Dead right Greig, can't fault you at all. However why should this all be necessary? If we want to create business (a general term I'm using instead of jobs), surely we want the expert widget maker, making widgets and not wasting his time taking HR legal courses. And if we make hiring mistakes, surely an employee shouldn't benefit from that mistake either - at expense to customers, suppliers and stakeholders?




> When they discover that being awesome at building widgets isn't good enough when running a business, they blame the system for their pain. If it isn't labour regulations it's taxation, or the Consumer Protection Act, or Broad-Based Black Economic Empowerment, or something else.


Once again I agree with you. We can be a bunch of whiners. When we fail we are going to blame someone other than ourselves and the Government is often an easy target. But don't you think that being awesome at building widgets should be good enough to have a successful business? Is all the admin and HR really necessary?

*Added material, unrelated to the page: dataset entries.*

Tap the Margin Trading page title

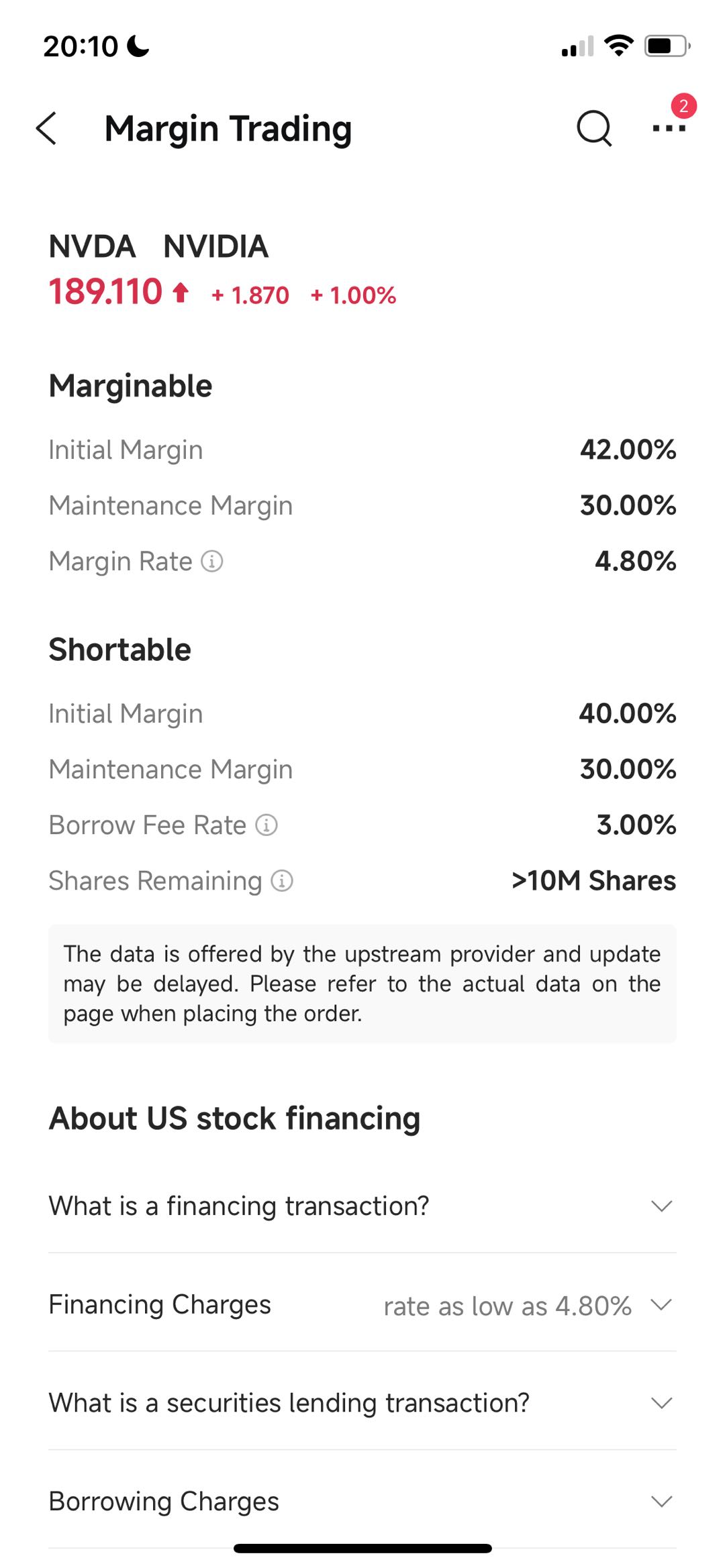[228, 128]
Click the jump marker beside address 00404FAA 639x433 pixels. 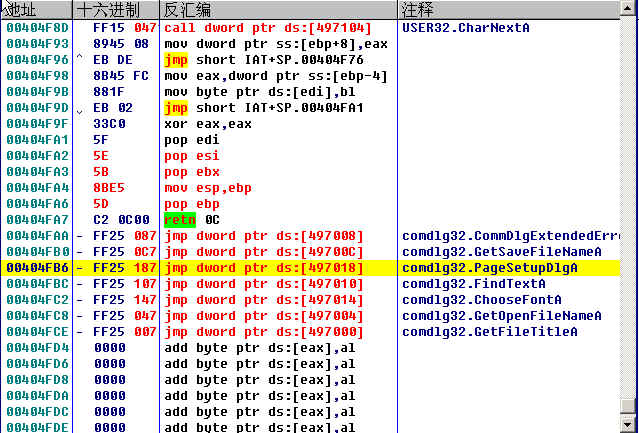(x=80, y=236)
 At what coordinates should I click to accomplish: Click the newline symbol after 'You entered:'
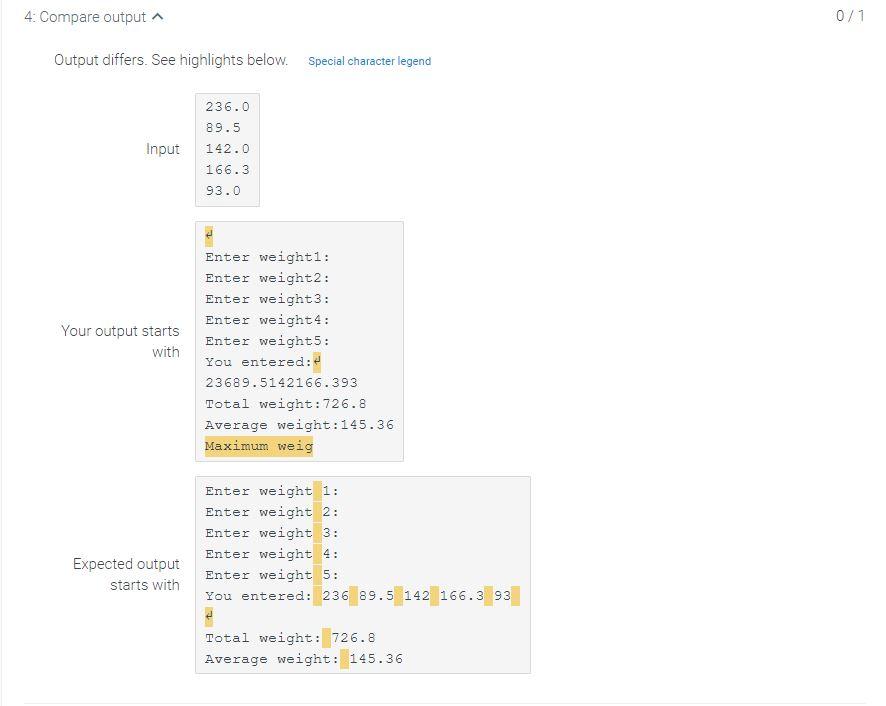click(x=316, y=361)
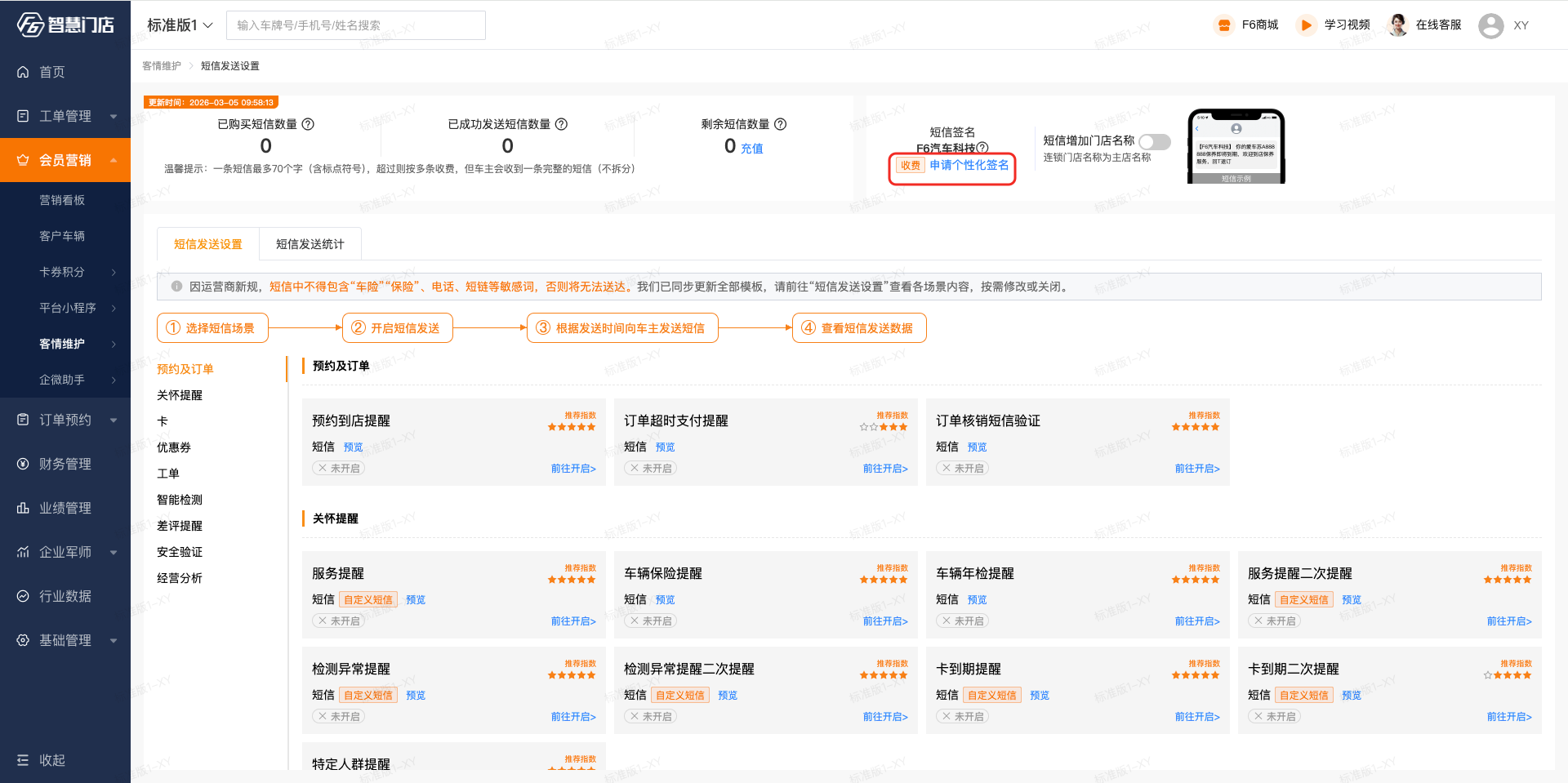Switch to the 短信发送统计 tab
Screen dimensions: 1568x783
pyautogui.click(x=310, y=244)
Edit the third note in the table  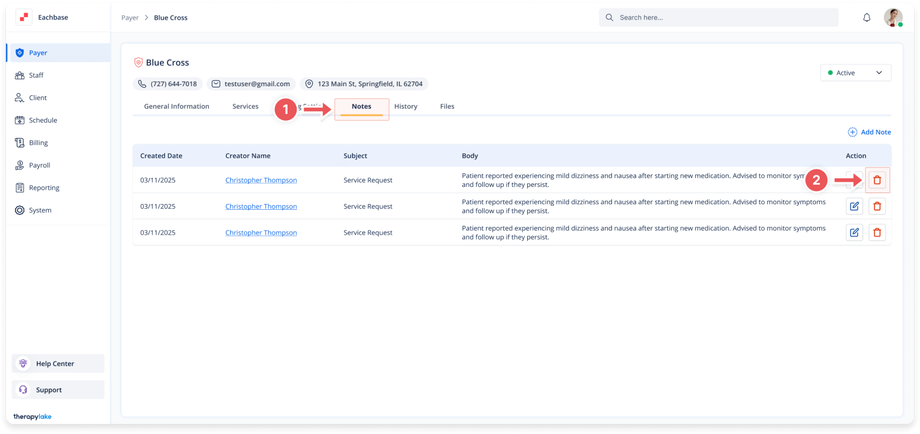[x=855, y=232]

Almost everything you've said is sound and makes sense in our current environment. I just don't think that this environment is conducive to encouraging efficient business and could me made much simpler.

----------


## Greig Whitton

> If the company I  that currently supplies me stationery, falls under any of the above categories, I would start buying from someone else. Why should my book keeping service provider, sales provider or packaging service be any different?


Terminating a supplier contract (e.g. for failure to meet documented deliverables) isn't that different from dismissing someone for consistently failing to satisfy their contracted performance standards. Yes, your employee might take you to the CCMA but, by the same token, your supplier might take you to court for alleged breach of contract.

The obvious counter-argument is that you don't have to draw up a formal contract for your suppliers and that you can switch to different providers on a whim. However, this isn't entirely true. Even if you don't have a formal documented contract, there will still be a legally binding verbal agreement that can be enforced. Your supplier may decide that enforcing that agreement isn't worth the trouble, but that's probably because they have other clients and market opportunities to focus on. An employee, by contrast, will probably lose *everything* when they are fired. Yes, they can apply for a job somewhere else, but that will take time. In the meantime, they still have bills to pay, families to support, etc.




> I'm not suggesting one is able to break a contract on a whim. I'm saying that the employment contract should not unilaterally enforce an indefinite term. An employment contract should be an overdraft facility, not a 30 year home loan  - to use a banking analogy.


Great analogy, and I agree with you. I believe that employers should be entitled to employ people on longer fixed terms (e.g. 5 years) without the risk of permanent employment thereafter.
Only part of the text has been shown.